Boys are less likely to be named David these days. They're all Jacks, Harrys, Oscars, Charlies, Bills (or Billys) and Dylans. Actually on looking me up on the website of the Office of National Statistics I was surprised to learn that David actually came fiftieth in the top 100 boys names chosen in Britain in 2015, one above Reuben and one below Matthew. So it looks as if we're hanging on in there.

But other once commonplace names are fading fast - will there ever be any more Kenneths? Kevins? Cyrils and Cuthberts? Barrys and Brians and Leonards? Gone, all gone. Vanished under the waves. Absolument disparu, my dear, like mater's mink (a phrase employed by Nigel Molesworth in Geoffrey Willans' unmatchable comic masterpiece Down with Skool). Geoffrey! Nigel!

Likewise girls' names - gone the Karens, the Sylvias, the Doreens and Barbaras, the Ivys and Maisies and  Jillys and Pams.

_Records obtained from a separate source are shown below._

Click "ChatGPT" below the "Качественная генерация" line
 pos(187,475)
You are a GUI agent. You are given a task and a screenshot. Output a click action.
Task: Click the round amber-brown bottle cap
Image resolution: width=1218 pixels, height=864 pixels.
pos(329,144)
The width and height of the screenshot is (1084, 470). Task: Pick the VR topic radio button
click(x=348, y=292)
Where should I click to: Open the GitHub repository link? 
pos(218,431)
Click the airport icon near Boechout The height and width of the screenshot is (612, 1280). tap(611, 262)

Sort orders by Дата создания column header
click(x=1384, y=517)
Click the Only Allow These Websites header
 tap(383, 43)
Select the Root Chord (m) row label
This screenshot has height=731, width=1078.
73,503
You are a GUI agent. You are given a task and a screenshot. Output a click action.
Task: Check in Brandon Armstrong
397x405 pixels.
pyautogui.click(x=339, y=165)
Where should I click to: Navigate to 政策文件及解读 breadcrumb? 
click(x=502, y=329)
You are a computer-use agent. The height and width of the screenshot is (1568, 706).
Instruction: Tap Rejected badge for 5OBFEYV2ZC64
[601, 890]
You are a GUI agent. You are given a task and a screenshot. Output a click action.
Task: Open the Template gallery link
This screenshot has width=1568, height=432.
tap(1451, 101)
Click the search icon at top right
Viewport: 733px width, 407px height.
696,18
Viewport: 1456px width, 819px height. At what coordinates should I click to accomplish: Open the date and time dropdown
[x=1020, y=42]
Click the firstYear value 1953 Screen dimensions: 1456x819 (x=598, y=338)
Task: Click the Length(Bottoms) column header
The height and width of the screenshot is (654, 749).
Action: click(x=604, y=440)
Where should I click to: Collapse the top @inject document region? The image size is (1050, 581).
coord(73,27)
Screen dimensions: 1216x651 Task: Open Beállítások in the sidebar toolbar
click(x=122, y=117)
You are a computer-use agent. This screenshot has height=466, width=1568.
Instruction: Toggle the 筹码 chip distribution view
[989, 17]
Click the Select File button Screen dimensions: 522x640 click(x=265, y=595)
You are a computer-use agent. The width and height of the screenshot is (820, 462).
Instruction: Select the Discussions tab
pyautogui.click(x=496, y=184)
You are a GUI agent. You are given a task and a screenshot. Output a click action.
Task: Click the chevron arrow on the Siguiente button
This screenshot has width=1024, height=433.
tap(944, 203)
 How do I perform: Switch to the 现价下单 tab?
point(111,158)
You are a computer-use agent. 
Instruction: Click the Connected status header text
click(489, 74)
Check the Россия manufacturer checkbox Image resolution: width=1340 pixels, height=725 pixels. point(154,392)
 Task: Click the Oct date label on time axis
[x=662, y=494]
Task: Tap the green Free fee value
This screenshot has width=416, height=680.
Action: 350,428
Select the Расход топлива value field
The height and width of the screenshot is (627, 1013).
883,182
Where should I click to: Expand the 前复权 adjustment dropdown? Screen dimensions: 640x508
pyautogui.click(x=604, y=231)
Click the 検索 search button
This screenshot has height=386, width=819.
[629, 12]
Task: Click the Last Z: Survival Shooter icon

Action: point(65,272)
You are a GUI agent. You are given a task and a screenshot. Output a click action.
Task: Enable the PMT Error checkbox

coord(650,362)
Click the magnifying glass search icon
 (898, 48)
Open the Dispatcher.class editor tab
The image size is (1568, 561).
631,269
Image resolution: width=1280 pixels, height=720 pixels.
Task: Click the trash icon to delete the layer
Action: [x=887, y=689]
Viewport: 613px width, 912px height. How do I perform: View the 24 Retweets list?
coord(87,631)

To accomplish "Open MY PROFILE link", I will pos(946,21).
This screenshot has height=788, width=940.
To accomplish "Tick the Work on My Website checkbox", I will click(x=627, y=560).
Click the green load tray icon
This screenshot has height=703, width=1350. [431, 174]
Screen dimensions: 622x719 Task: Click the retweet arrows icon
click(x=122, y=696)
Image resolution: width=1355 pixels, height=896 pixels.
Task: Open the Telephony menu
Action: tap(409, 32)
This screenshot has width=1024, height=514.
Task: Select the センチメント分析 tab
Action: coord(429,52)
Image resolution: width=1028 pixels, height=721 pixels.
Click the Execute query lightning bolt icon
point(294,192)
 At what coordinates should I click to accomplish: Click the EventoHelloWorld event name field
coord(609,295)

The top ten girls' names today - Amelia (number one since 2013), Olivia, Isla, Emily, Poppy, Ava, Isabella, Jessica and Lily - all share a certain mid-century Kath Kidston whimsy-aura. Preferable at least to the ghastly hybrids such as Amber-Rose and the gormless (Brangela, Chardonnay, Tequila or, more likely, T'queela).

On a less grumpy note I've been thinking of some alternative names I'd quite like to be known by:

Tolly
Scobie
Langston
Douglas
Jolyon
Slim
Con
Dicky
Hunph
Biff
Ernie

They're all good, I think.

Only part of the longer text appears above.